# Item 14: Prefer Exceptions to Returning None

- When writing utility functions, there's a draw for Python programmers to give special meaning to the return value of None. It seems to makes sense in some cases. For example, say you want a helper function that divides one number by another. In the case of dividing by zero, returning None seems natural because the result is undefined.

In [1]:
def divide(a, b):
    try:
        return a / b
    except ZeroDivisionError:
        return None

- Code using this function can interpret the return value accordingly.

In [2]:
result = divide(x, y)
if result is None:
    print('Invalid inputs')

NameError: name 'x' is not defined

- What happens when the numerator is zero? That will cause the return value to also be zero. This can cause problems when you evaluate the result in a condition like an if statement. You may accidentally look for any False equivalent value to indicate errors instead of only looking for None 

In [3]:
x, y = 0, 5
result = divide(x, y)
if not result:
    print('Invalid inputs') # This is wrong!

Invalid inputs


- This is a common mistake in Python code when None has special meaning. This is why returning None from a function is error prone. There are two ways to reduce the chance of such errors.

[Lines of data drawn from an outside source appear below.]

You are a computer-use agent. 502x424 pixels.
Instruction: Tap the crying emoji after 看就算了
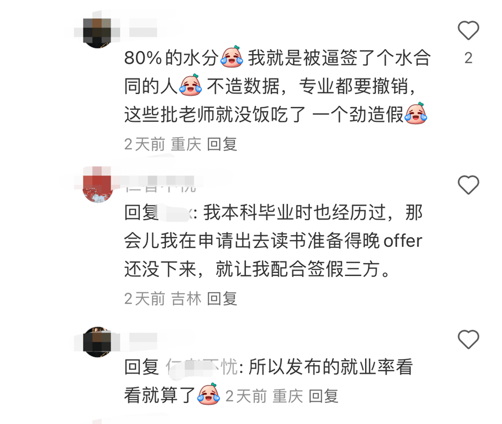209,394
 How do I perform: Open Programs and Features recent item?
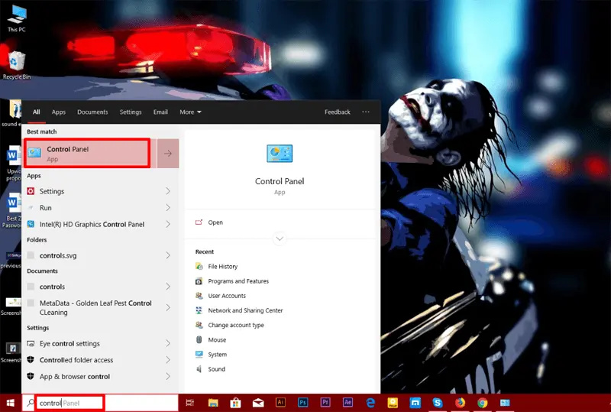238,281
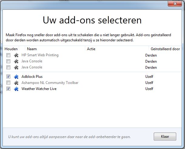Select the Adblock Plus name row
Viewport: 185px width, 149px height.
(92, 77)
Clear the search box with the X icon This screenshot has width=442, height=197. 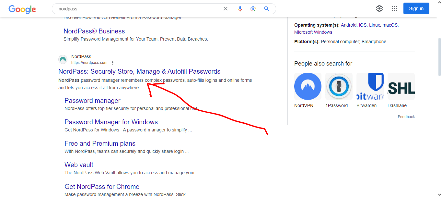226,9
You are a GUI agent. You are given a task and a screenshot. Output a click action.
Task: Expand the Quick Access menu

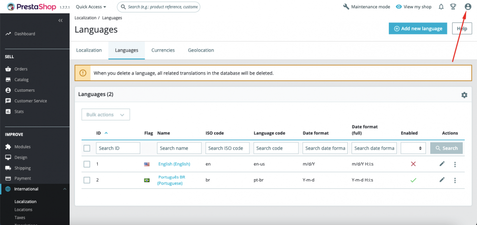point(91,7)
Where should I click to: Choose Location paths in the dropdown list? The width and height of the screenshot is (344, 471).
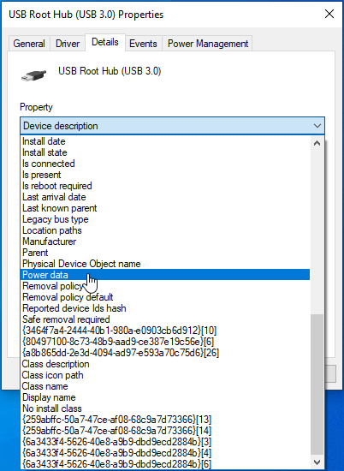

- The first way is to split the return value into a two-tuple. The first part of the tuple indicates that the operation was a success or failure. The second part is the actual result that was computed.

In [4]:
def divide(a, b):
    try:
        return True, a / b
    except ZeroDivisionError:
        return False, None

- Callers of  this function have to unpack the tuple. That forces them to consider the status part of the tuple instead of just looking at the result of division.

In [5]:
success, result = divide(x, y)
if not success:
    print('Invalid inputs')

- The problem is that callers can easily ignore the first part of the tuple(using the underscore variable name, a Python convention for unused variables). The resulting code doesn't look wrong at first glance. This is as bad as just returning None.

In [6]:
_, result = divide(x, y)
if not result:
    print('Invalid inputs')
    

Invalid inputs


- The second, better way to reduce these errors is to never return None at all. Instead, raise an exception up to the caller and make them deal with it. Here, I turn a ZeroDivisionError into a ValueError to indicate to the caller that the input values are bad:

In [7]:
def divide(a, b):
    try:
        return a / b 
    except ZeroDivisionError as e:
        raise ValueError('Invalid inputs') from e
        

- Now the caller should handle the exception for the invalid input case(this behavior should be documented). The caller no longer requires a condition on the return value of the function. If the function didn't raise an exception, then the return value must be good. The outcome of exception handling is clear.

In [8]:
x, y = 5, 2
try:
    result = divide(x, y)
except ValueError:
    print('Invalid inputs')
else:
    print('Result is %.1f' % result)

Result is 2.5


## Things to Remember

- Functions that return None to indicate special meaning are error prone because None and other values(e.g., zero, the empty string) all evaluate to False in conditional expressions.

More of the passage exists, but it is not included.